Against Apocalypse

Against Apocalypse May 25, 2017

Refusing to say we “know” the time is central to Christianity precisely because it is an act of humility; it acts as a bulwark against the human temptation to test God, to pretend that we can read the signs of the times, as if each and every one of us were a prophet. It is a way of guarding against overreach.

In fact, not predicting the end, not seeing every age as some particular apostasy, is how we truly “stay prepared” (a theme also found in Matthew 24). You see, if the Apocalypse’s date cannot be traced then we have the liberty of inhabiting the space between knowledge and faith; we must be prepared because it could come at any time, but since we do not know when, we do not risk breaking with humility and announcing ourselves the harbingers of something we cannot know.

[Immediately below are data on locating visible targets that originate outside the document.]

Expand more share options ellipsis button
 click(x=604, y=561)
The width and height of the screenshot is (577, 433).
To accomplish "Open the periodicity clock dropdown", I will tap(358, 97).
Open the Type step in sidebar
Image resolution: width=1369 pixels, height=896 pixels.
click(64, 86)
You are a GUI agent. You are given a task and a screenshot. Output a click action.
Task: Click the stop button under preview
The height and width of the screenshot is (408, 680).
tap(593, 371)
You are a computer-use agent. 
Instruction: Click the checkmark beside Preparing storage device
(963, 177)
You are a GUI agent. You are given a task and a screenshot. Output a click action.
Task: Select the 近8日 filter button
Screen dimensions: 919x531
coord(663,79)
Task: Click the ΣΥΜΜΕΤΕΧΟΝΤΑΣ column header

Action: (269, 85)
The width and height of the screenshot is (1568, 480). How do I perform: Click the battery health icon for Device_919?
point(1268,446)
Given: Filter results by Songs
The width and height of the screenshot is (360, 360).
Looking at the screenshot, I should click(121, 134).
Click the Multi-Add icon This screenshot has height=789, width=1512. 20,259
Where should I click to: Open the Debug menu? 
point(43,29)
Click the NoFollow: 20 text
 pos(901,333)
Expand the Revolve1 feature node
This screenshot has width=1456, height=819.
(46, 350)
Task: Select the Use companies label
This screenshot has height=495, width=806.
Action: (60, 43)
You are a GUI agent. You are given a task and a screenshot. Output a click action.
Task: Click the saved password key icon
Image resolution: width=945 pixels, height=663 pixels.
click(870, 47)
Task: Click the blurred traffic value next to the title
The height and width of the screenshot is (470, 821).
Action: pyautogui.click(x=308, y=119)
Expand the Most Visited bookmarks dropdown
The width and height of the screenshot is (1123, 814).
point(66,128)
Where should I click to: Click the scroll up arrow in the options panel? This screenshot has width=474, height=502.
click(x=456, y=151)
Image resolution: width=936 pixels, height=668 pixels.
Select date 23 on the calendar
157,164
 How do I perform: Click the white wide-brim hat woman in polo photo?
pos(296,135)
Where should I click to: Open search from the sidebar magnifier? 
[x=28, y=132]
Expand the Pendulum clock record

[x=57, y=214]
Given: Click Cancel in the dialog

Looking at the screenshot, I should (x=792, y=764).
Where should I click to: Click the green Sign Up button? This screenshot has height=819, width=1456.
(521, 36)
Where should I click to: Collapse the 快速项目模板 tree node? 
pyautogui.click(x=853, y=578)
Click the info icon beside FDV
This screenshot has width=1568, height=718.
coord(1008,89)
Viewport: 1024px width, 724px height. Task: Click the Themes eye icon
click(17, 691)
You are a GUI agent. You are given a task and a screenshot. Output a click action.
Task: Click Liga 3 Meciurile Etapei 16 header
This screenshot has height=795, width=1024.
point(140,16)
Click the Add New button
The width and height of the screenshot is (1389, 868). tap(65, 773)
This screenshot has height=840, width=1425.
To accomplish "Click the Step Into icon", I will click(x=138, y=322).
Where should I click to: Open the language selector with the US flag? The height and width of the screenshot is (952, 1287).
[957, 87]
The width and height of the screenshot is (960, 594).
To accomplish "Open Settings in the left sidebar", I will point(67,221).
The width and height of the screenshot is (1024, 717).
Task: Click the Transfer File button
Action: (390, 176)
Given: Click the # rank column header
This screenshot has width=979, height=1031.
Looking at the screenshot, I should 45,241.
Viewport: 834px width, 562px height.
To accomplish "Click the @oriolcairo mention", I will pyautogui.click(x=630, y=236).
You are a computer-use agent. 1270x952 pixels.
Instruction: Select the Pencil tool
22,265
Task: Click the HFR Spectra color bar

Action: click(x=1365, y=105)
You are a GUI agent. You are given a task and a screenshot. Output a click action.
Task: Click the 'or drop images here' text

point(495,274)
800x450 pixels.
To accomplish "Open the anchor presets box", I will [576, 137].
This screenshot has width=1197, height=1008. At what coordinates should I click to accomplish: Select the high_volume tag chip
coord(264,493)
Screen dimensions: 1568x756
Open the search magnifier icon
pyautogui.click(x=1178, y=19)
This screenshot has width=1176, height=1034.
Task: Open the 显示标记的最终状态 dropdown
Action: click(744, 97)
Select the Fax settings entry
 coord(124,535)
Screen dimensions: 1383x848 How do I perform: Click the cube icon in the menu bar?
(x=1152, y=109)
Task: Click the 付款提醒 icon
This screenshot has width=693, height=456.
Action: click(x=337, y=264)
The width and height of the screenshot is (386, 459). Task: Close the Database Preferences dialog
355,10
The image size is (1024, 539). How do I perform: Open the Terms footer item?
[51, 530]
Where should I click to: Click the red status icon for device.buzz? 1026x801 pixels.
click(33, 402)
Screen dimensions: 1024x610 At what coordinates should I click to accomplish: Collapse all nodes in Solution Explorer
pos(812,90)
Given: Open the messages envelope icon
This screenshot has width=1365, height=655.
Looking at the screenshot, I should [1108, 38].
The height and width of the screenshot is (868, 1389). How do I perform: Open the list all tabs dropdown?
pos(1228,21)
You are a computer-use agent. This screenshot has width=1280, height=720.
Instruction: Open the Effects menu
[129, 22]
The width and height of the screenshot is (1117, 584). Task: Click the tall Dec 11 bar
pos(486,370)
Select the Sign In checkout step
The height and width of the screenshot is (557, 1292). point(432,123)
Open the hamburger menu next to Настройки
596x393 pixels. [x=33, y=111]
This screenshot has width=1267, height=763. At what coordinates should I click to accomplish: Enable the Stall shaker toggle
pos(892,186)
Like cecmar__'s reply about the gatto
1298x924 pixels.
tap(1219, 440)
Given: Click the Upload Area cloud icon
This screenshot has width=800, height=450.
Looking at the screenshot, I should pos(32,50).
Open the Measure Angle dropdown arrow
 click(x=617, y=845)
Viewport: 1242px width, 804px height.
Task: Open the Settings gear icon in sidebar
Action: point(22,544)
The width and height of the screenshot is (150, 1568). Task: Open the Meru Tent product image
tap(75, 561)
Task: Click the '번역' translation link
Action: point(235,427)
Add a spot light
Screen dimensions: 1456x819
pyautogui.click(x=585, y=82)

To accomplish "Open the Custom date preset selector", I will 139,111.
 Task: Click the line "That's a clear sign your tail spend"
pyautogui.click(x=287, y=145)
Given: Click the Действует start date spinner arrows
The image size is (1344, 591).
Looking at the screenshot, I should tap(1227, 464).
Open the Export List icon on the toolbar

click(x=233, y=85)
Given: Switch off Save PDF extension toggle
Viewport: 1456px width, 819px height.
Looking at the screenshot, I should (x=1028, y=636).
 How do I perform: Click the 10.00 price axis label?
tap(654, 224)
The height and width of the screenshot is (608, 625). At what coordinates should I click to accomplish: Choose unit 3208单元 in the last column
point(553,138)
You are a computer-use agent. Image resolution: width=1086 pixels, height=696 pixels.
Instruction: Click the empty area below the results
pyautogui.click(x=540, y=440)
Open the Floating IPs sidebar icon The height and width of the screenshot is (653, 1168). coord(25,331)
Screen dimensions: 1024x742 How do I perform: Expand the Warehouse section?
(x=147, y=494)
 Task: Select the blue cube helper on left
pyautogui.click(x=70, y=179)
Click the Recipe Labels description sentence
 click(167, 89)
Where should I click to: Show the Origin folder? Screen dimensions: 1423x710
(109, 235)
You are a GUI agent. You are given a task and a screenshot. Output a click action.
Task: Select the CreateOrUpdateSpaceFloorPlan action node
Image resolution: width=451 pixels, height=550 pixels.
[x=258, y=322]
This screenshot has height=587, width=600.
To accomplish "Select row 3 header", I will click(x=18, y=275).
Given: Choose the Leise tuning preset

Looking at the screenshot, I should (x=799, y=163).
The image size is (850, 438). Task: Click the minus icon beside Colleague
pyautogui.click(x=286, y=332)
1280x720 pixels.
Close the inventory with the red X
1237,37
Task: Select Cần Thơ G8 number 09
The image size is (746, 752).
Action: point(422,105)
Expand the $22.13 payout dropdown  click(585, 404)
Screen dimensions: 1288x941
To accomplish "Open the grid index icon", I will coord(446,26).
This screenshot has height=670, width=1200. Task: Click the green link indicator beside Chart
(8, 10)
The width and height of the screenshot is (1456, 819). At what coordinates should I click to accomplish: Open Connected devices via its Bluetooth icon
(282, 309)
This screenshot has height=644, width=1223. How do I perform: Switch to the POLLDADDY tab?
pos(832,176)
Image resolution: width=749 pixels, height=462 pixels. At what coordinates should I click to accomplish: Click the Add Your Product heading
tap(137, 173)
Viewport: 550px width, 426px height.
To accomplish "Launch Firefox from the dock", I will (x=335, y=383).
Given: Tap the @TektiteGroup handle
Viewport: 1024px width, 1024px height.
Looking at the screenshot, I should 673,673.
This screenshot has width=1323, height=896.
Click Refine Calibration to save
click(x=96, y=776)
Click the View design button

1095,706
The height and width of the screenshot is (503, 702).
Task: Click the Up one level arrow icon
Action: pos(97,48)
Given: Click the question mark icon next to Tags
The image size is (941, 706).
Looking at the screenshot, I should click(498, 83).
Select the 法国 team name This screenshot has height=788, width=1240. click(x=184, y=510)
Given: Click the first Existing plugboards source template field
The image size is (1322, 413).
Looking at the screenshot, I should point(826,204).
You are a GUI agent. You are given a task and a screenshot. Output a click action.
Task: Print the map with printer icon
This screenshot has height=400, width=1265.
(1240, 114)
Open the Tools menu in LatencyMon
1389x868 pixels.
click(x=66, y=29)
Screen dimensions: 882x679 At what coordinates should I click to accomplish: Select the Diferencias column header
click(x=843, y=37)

Make no mistake, consciously to choose humility is not easy. Yes, resisting the temptation to prophesy the end is the truly difficult endeavor, an exercise in self-control, one might say. As Sam Kriss has commented:

The philosopher Tom Whyman, for instance, wrote earlier this year that “we’ve successfully secularized the End Times.” It’s all a kind of wishful thinking, he argues; everyone wants to think that the end of the world is imminent, because it means that all the messy contingencies of life will finally become settled, and this desire is given form and propulsion by a still-dominant Judeo-Christian-Islamic conception of linear time. Once we expected to hear trumpets and angels; now it’s just the wandering honk of a puffed-up president announcing to the world that he’s pushing the button. But it’s the same thing.

We want the end, because the end means the end of contingencies of all this confusion, of all the difficulties that plague us from birth to death. Why else imagine zombies and dystopias, now some of our favorite pastimes?

But this is not the answer of the Church. The Church might lament with Qoheleth and with Job; it might cry out in anguish: “is it not better that a man is not born than to endure the horrors of life?” It might scream: “I have suffered since the day I came out of my mother’s womb!” But to cry out in pain need not be a challenge; it may be a humble affirmation of one’s smallness, of the joy on the other side of detachment from the creeping difficulties of human experience. It is better to cry as from a place of excruciating pain than to treat every speck of dust as justification for one’s fantasies of wholeness and sense.

The answer, as always, is humility. And there is no man less humble than he who never tires of blowing a trumpet in the public square, and no man better than he who sees himself as better than none.